En immobilier, le mandat est roi. Pour exercer son activité, un négociateur a besoin de biens immobiliers à proposer aux acheteurs potentiels. C’est le socle sur lequel il édifie son business.

Or, la quête de maisons et d’appartements à vendre peut s’avérer fastidieuse – et peu plaisante. Inévitable, la prospection immobilière n’est pas très prisée des professionnels, qui ont généralement l’impression d’y consacrer beaucoup trop de temps par rapport aux bénéfices qui en résultent. C’est pourquoi ils sont nombreux à privilégier la pige immobilière, un levier d’acquisition de mandats aussi pratique que simple à mettre en œuvre.

C’est quoi, précisément, la pige immobilière ? Quels sont ses avantages et ses inconvénients ? Aujourd’hui, nous passons au crible ce levier bien connu des professionnels.

Pige immobilière : définition

La « pige immobilière » désigne une méthodologie de prospection, au sens strict du terme – aller chercher des prospects pour les transformer en clients. Mais plutôt que d’aller au-devant des vendeurs avant qu’ils mettent au point leur projet, la pige consiste à prendre contact avec eux une fois que ledit projet est bien avancé. En l’occurrence, une fois que le bien immobilier est sur le marché.

En d’autres termes, une définition de la pige immobilière serait la suivante : la collecte quotidienne des annonces de vente postées par les particuliers sur les différents canaux, dans le but de contacter ces derniers et de les convaincre de signer un mandat.

Prenons un exemple simple.

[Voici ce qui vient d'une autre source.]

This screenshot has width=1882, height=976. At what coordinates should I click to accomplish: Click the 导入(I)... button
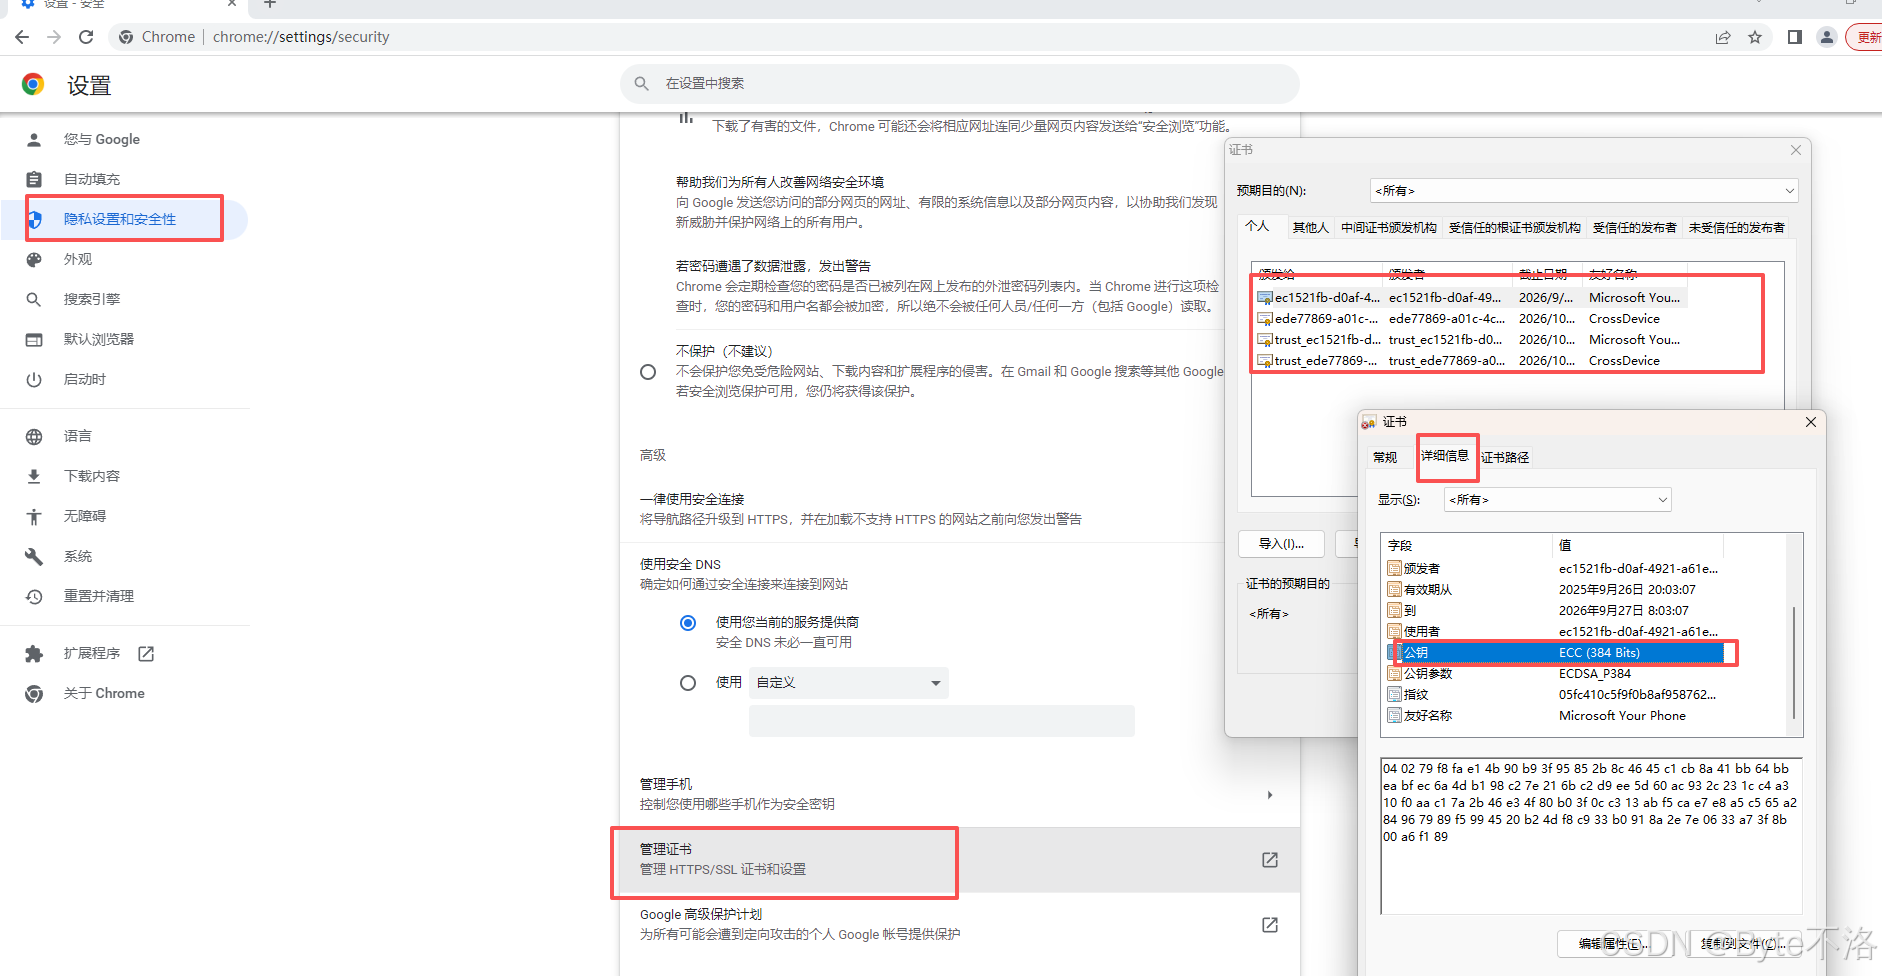[x=1281, y=544]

Jean-Louis T. vient de mettre en ligne l’annonce pour la vente de sa maison. Il a décidé de se passer d’un agent immobilier. Quelques heures après la publication de ladite annonce, il reçoit un appel téléphonique : Maxime B., négociateur pour le compte de l’agence E***, le contacte pour en apprendre plus sur son projet et lui proposer une alternative professionnelle.

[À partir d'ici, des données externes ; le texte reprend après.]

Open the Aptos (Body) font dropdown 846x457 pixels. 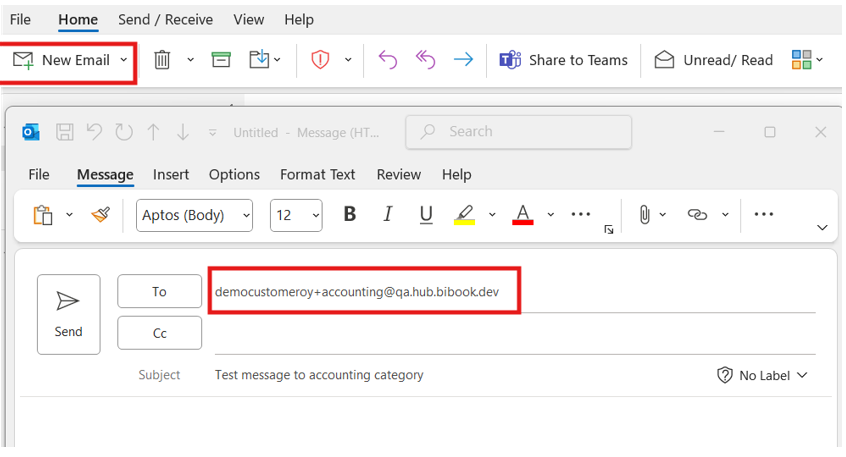194,215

Le but de la pige immobilière est donc d’obtenir un rendez-vous (possiblement pour réaliser une estimation) avec un propriétaire dont l’annonce est déjà en ligne. Pour cela, le négociateur s’attache à comprendre la nature du projet de son interlocuteur et à en évaluer la progression. En fonction de celle-ci, on parle de « pige chaude » (annonce publiée récemment), de « pige froide » (annonce publiée depuis un long moment) ou de « pige courante » (annonce pas trop récente, mais pas trop ancienne non plus). Forcément, l’argumentaire à déployer dépend du type de pige dont il s’agit.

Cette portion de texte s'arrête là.